About a mile from the parking lot the trail meets a main road. It is County Road H2. It is possible to walk from here to another section of this trail on the other side of the freeway but I do not enjoy walking next to traffic. I retraced my steps back to Long Lake Park. This photo was taken to illustrate how uninviting it looked to continue walking in that direction. My photo app decided that this was my best photo of the day and added the black and white filter. I guess it does have good contrast and a focal point. The black and white filter adds to the foreboding quality of this point. Maybe someday I will do a long hike in this area but I am not sure what the pedestrian experience is like going across Interstate Highway 35W.

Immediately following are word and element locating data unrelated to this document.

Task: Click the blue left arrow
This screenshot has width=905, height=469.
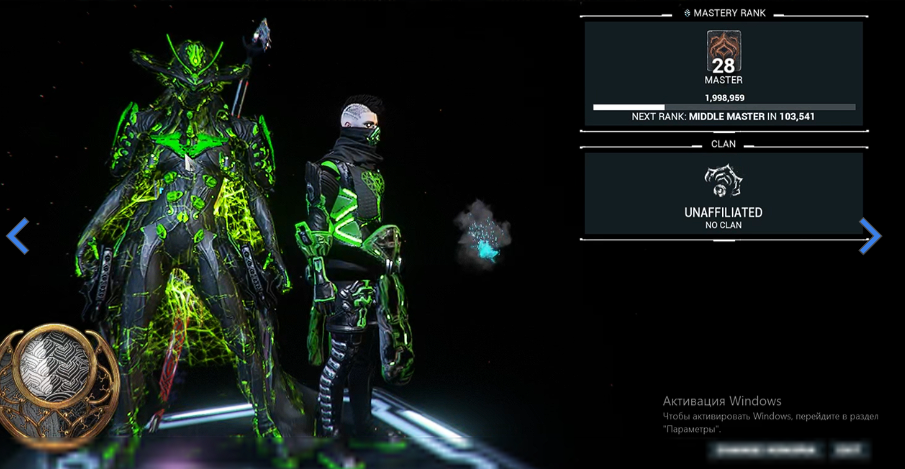Action: coord(18,236)
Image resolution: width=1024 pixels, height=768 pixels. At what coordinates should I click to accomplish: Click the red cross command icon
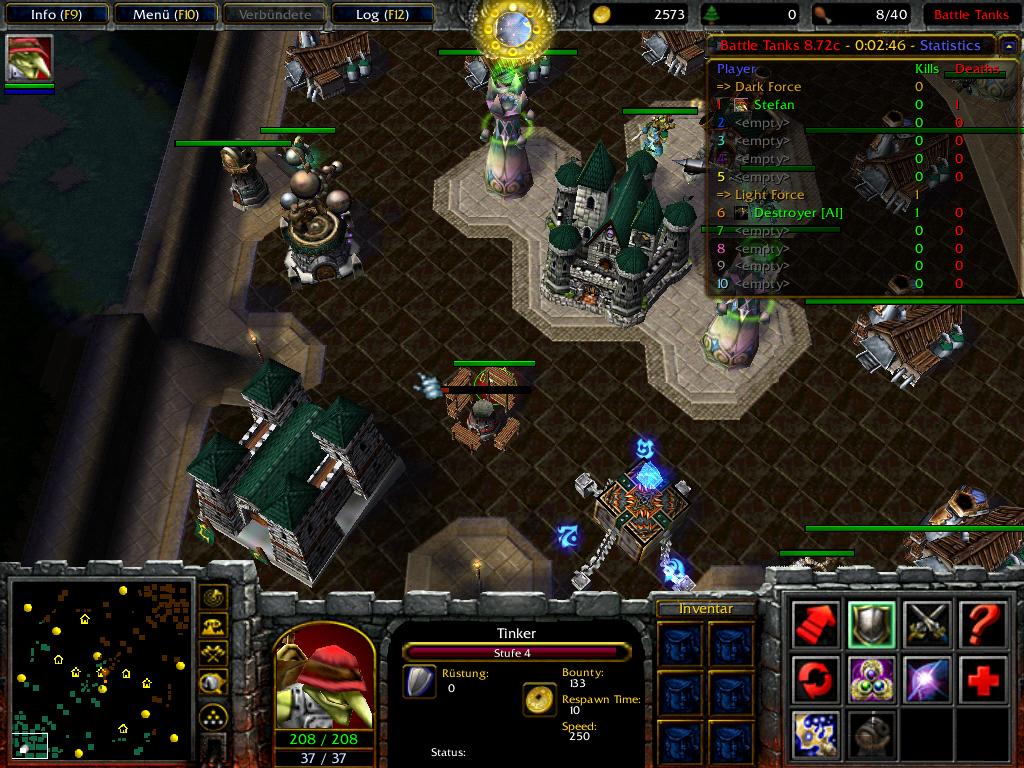[x=983, y=680]
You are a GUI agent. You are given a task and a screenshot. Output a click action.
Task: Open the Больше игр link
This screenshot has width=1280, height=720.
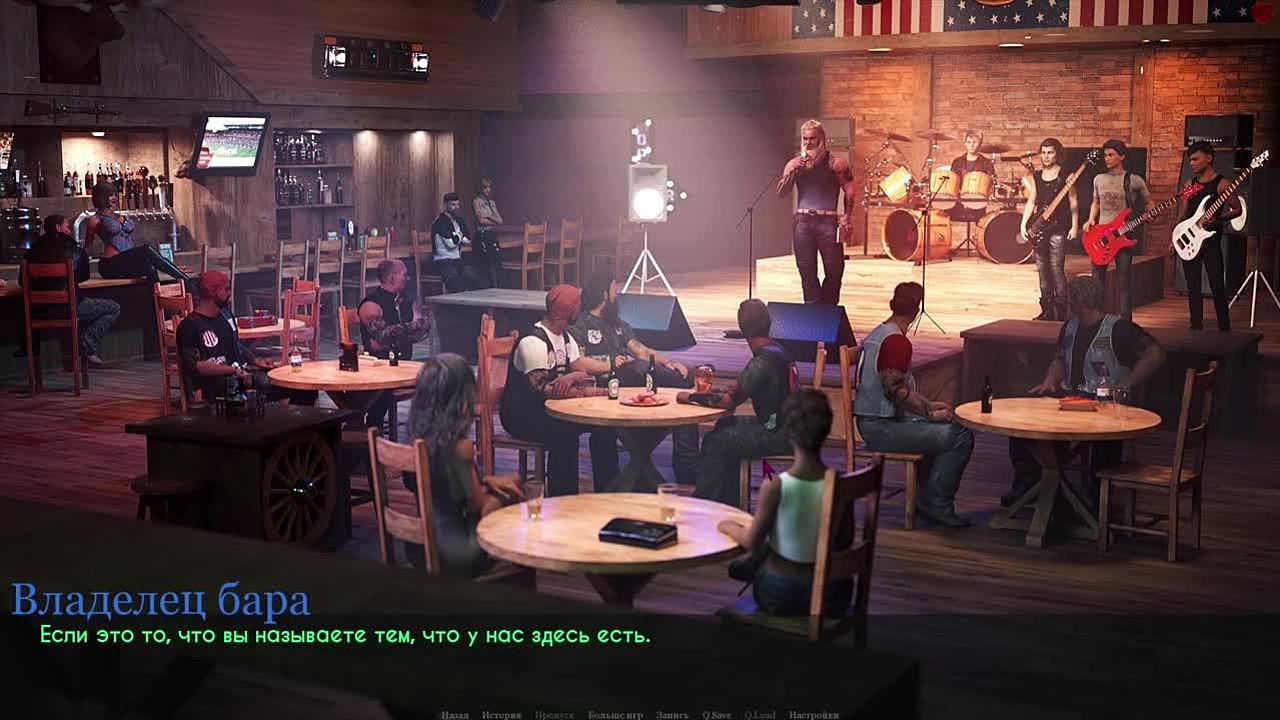point(615,715)
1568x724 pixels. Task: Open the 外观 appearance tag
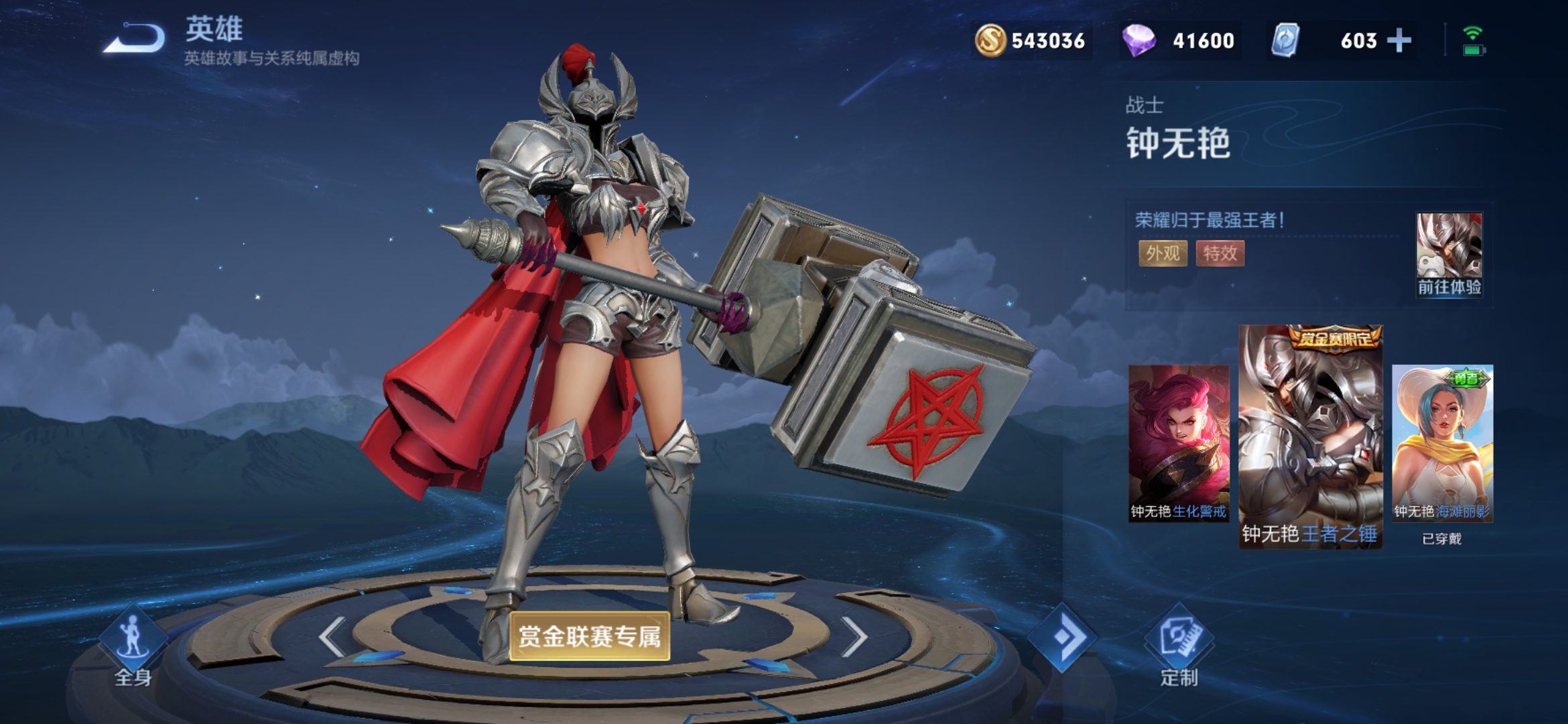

When I returned to Long Lake Park, I decided that my time was almost up. Instead of continuing on the Rice Creek Trail North to see how it meets Rice Creek Trail West, I followed the trail through the park. The shore of Long Lake was on my right for the first 10 minutes until I arrived at the frozen beach. I walked through a picnic area and then into the woods for a short time before returning to the lot where I parked my car. I was very glad that I attached the extra traction on my boots. The kind I use are called Yak Trax. They do not take up much room in my bag and when I slip them onto the soles of my boots I feel so much more sure-footed. We have had some unusual weather for this time of year. Temperatures alternate between freezing and thawing. The trails are partly clear and part ice. I do not want a fall to cause a hiking hiatus.
Lately my artistic interest has been the shape of oak leaves. Today I was struck by the shape of oak branches. They do not have graceful curves like other trees, their branches change direction abruptly. It is as if they keep changing their mind about which way to grow. I can relate to that. Indecision is a constant companion for me.
Before I knew about this new section of trail, I stayed away from Long Lake Park because the trails were not long enough for a satisfying hike. Now I could make this part of a hike that is as long as I want it to be. I just need to make the decision of which way to go.